The Ottomans did not curb slavery and human trafficking, or enact laws to mitigate this inhuman phenomenon, especially as it was tempting because of the tax revenues that the Ottomans collected from the slave markets when selling slaves. This explains the philosophy of slavery pursued by the Ottoman Empire, as if the enjoyment of enslavement of a person had become an official hobby sponsored by it.

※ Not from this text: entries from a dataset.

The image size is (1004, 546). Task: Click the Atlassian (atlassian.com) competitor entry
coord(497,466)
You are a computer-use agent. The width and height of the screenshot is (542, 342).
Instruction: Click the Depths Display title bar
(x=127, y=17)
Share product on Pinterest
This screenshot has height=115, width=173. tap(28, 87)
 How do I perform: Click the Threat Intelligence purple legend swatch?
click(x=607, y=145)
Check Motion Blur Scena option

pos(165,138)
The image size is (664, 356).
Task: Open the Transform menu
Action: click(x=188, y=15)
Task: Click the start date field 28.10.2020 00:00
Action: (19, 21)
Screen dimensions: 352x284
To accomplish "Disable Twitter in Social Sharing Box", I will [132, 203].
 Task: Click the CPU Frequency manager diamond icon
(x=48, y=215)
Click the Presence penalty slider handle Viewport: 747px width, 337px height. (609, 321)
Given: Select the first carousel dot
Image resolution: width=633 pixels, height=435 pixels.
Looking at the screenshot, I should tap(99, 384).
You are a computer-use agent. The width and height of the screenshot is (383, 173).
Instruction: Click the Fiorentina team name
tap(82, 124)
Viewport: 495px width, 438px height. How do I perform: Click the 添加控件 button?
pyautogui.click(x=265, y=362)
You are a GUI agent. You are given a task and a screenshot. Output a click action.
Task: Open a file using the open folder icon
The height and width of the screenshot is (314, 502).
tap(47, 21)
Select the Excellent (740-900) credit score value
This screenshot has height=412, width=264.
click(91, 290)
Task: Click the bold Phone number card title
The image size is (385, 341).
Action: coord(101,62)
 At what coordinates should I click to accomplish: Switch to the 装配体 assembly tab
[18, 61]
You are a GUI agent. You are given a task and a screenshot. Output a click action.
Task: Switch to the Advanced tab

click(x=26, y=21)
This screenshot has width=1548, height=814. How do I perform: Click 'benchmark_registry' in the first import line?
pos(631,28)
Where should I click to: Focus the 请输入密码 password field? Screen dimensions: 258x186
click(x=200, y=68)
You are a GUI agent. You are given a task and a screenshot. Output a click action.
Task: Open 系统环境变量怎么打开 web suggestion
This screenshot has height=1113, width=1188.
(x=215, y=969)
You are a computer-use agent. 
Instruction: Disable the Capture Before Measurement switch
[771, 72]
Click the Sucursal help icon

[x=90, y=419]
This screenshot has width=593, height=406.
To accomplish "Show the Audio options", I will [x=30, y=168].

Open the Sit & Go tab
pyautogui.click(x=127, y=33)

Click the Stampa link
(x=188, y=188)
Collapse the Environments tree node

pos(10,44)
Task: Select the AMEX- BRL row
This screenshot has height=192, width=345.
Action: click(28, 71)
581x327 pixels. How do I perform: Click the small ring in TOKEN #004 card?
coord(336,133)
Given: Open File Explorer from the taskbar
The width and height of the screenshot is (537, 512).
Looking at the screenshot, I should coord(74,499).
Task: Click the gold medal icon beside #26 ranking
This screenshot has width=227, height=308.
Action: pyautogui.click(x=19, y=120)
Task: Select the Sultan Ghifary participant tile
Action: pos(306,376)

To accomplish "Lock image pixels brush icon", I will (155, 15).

Human rights have been ignored, and human dignity became at a sharp edge. The slave girls were sold in a humiliating manner, and the slave girl might be sold with her faults and illnesses, such as pregnancy, leprosy, Vitiligo and other defects and diseases, without treating her diseases as a human being.
Humanity ceases to exist when slaves are sold in slave markets. This group of people has been exploited in a hideous manner, in cruel occupations, and for degrading purposes. The slaves were subjected to the most unethical dealings, physical and sexual assaults, without mercy or fear of any punishment. In many cases, the matter may amount to killing, especially since there is no protection for them by the Ottomans to deter their aggressors and exploiters.
The Ottomans also assigned slave women to professions that are arduous and tiring, without mercy and relentlessness. They put them in the trades of logging, farming, plowing, and domestic service. Whoever fails to perform her work will be exposed to mocking, ridicule and beatings, and may be presented to slave markets to be sold as a form of punishment and abuse.
1. Ghalib Arabiyat, “Slaves and Maidservants in Ottoman Jerusalem,” (Al-Manara Magazine, Vol. 23, No. 4, 2017).
2. Abd Al-Salam Al-Termanini, Slavery, its past and present, 3rd Edition (Damascus: Dar Tlass, 1997).
3. Lawrence Nader, The Status of Slaves in the Arab States during the Ottoman Era 1188-1273 AH / 1774-1856 AD, (Ph.D., Damascus University, 2012).